Die Geschichte der Uranus-Entdeckung ist bemerkenswert! Der erste der drei Planeten jenseits von Saturn wurde mehr oder weniger zufällig gefunden.
Es war Friedrich Wilhelm Herschel, der am 13. März 1781 einen Lichtpunkt im Sternbild Zwillinge sah und diesen Punkt zunächst für einen Kometen hielt. Nach weiteren Beobachtungs-Nächten wurde ihm jedoch klar, dass er einen neuen Planeten entdeckt hatte. Doch halt, stopp!
Um die Geschichte richtig zu erzählen, muss nun Friedrich Wilhelms Schwester erst einmal vorgestellt werden.
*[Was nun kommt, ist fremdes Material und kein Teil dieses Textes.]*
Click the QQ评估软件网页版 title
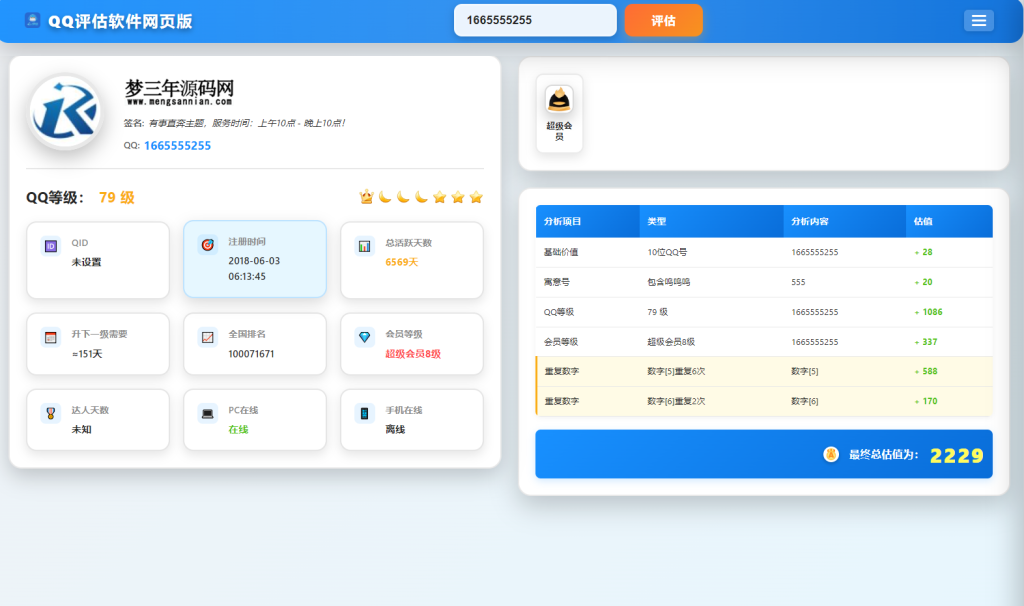1024x606 pixels. (x=118, y=20)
Bildausschnitt der Dinner Party von Judy Chicago
Caroline Lucretia Herschel, am 16. März 1750 in Hannover geboren, war die erste Frau, die in der Geschichte der Astronomie einen gewissen Berühmtheitsgrad erreichte. Und das hatte sie ihrem Bruder zu verdanken, der die kleine Schwester zunächst als „Haushälterin“ und Sängerin in seinem Chor engagierte, nachdem er 1772 eine Stelle als Organist und Konzertleiter im südenglischen Bath angetreten hatte.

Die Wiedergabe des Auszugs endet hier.